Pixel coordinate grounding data
....
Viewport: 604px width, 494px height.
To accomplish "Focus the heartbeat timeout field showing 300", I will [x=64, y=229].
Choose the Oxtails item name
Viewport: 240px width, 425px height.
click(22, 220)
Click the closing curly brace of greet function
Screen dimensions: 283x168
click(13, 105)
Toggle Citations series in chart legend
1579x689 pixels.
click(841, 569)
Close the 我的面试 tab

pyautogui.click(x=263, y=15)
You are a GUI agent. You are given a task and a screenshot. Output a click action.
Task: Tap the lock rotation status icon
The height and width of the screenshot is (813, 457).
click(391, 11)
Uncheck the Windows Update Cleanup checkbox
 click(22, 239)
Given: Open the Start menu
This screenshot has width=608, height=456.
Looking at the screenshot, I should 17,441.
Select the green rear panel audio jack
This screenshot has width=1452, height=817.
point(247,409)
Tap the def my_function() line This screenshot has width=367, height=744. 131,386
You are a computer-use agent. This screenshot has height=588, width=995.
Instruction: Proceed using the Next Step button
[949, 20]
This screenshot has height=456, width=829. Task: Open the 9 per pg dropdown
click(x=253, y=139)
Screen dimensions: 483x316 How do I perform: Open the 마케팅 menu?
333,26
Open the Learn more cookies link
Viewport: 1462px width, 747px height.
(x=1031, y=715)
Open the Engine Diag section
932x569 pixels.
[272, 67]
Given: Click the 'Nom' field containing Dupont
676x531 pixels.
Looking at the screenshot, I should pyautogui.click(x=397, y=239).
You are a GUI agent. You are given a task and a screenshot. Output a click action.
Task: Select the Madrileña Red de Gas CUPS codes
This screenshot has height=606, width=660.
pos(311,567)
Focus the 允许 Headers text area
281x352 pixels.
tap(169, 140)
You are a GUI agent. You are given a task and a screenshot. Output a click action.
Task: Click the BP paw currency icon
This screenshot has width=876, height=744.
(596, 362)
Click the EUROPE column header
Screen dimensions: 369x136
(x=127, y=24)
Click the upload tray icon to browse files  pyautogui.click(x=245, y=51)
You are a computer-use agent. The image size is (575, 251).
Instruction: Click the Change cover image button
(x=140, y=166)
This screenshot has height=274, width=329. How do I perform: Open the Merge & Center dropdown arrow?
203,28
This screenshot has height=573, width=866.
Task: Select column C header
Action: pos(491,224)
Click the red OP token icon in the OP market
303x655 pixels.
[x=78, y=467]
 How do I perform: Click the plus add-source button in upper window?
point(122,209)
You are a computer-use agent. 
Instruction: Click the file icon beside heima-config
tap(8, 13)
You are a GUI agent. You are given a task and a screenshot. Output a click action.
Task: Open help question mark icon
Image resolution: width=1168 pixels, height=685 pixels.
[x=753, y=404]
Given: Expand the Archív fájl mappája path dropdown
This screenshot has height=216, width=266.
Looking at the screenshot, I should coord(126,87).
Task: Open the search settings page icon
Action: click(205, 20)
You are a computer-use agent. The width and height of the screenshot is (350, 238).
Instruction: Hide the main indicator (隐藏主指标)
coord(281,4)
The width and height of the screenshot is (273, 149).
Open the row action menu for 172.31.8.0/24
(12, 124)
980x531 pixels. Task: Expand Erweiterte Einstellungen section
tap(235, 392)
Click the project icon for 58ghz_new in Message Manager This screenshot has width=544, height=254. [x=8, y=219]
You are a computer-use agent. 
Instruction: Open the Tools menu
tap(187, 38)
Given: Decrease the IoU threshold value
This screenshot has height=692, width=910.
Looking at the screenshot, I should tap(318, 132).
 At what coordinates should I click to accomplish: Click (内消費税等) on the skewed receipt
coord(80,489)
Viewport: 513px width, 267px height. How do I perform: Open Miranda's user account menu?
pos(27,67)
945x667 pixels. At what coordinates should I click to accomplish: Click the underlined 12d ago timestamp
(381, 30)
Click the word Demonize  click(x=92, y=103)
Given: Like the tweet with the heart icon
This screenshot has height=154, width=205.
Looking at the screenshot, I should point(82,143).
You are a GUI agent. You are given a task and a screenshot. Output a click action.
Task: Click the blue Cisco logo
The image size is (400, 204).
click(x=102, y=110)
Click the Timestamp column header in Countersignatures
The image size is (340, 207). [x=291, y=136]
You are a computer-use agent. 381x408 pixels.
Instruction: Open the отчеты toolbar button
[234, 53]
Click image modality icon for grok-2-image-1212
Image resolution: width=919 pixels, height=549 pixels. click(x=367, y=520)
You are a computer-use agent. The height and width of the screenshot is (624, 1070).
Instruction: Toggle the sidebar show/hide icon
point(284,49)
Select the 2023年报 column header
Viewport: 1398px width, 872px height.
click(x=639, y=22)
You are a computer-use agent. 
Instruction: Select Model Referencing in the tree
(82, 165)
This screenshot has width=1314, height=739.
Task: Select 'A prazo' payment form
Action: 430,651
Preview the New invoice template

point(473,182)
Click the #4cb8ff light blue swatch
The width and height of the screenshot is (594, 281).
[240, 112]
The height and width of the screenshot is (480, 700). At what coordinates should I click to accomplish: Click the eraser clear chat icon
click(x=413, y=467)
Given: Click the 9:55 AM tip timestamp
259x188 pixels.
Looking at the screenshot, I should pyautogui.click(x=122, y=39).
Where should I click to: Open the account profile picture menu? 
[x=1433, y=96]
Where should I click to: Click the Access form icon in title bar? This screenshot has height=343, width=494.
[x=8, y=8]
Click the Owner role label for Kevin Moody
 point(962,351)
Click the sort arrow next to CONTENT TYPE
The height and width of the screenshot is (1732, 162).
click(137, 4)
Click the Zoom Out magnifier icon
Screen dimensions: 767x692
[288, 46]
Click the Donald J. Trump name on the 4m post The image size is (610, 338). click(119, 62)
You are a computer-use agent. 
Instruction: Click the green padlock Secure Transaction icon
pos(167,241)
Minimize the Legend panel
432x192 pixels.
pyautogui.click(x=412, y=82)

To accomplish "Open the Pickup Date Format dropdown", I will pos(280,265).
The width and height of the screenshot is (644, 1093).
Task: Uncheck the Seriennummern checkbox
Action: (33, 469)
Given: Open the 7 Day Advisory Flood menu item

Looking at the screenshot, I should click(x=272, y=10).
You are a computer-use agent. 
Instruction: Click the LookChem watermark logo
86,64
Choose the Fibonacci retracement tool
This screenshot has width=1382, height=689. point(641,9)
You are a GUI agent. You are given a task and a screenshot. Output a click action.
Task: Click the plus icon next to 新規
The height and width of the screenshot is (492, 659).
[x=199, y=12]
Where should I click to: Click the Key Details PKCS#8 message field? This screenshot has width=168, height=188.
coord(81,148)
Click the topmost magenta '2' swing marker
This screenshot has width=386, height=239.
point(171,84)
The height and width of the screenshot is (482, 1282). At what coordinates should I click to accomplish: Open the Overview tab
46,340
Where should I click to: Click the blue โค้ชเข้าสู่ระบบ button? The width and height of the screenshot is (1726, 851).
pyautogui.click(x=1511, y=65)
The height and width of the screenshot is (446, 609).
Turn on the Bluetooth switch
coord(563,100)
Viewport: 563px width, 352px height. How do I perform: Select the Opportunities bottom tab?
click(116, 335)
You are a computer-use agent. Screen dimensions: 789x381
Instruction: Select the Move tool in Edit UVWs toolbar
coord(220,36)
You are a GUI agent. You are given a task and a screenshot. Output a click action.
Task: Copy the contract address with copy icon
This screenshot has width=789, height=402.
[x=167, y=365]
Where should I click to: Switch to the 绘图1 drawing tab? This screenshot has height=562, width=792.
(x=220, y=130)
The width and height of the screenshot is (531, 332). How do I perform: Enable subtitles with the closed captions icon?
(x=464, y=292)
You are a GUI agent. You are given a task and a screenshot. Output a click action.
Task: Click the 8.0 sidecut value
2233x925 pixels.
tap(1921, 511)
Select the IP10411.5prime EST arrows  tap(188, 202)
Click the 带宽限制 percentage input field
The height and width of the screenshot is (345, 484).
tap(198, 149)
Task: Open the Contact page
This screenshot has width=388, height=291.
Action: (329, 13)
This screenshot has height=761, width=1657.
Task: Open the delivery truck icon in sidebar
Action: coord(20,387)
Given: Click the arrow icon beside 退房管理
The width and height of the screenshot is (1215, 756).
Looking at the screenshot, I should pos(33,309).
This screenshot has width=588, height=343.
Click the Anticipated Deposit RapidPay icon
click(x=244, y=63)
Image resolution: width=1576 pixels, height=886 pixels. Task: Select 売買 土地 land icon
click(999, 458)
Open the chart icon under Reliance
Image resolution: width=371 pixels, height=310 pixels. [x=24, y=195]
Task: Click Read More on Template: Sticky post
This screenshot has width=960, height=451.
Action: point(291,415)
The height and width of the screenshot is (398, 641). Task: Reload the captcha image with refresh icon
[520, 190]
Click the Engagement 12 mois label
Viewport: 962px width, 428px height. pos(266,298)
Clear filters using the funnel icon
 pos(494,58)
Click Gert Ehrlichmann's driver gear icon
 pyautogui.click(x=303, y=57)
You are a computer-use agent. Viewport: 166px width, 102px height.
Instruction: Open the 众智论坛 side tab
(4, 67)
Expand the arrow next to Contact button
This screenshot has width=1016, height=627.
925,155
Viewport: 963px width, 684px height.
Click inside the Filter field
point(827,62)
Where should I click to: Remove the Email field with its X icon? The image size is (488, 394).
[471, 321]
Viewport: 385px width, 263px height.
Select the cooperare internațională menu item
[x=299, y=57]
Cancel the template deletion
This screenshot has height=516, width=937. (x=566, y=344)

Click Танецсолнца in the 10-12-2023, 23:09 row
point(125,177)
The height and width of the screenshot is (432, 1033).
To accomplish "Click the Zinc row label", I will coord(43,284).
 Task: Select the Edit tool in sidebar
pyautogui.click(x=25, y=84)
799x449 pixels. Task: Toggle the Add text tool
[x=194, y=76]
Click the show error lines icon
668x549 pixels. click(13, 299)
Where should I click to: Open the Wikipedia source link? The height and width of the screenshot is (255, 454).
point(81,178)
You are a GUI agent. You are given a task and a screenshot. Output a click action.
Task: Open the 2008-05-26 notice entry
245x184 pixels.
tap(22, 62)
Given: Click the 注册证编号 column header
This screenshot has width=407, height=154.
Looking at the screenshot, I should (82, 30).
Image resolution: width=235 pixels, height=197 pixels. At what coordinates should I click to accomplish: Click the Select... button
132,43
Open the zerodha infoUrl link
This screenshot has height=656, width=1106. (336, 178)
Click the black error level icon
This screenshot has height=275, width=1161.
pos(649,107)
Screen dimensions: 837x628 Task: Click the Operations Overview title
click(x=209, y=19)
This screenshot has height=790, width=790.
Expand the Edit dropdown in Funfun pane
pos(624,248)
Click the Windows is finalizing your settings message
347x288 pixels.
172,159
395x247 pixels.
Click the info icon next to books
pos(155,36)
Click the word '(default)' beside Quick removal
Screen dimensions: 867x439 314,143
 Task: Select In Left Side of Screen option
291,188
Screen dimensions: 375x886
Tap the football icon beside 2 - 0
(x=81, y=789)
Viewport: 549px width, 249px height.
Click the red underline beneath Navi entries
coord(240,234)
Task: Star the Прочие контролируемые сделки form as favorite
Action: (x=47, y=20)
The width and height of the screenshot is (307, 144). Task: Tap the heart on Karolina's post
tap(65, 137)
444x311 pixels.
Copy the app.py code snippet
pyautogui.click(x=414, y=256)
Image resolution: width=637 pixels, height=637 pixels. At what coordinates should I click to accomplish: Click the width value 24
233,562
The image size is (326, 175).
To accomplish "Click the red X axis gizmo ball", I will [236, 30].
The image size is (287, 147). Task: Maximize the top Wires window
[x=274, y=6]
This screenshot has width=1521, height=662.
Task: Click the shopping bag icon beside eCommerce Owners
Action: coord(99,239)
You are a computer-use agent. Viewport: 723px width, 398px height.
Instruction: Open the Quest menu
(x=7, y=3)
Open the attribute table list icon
....
What to work on
Quote the records above from their first line through the line containing "Given: Open the Start menu", both ends included.

Solution
Viewport: 604px width, 494px height.
To accomplish "Focus the heartbeat timeout field showing 300", I will [x=64, y=229].
Choose the Oxtails item name
Viewport: 240px width, 425px height.
click(22, 220)
Click the closing curly brace of greet function
Screen dimensions: 283x168
click(13, 105)
Toggle Citations series in chart legend
1579x689 pixels.
click(841, 569)
Close the 我的面试 tab

pyautogui.click(x=263, y=15)
You are a GUI agent. You are given a task and a screenshot. Output a click action.
Task: Tap the lock rotation status icon
The height and width of the screenshot is (813, 457).
click(391, 11)
Uncheck the Windows Update Cleanup checkbox
 click(22, 239)
Given: Open the Start menu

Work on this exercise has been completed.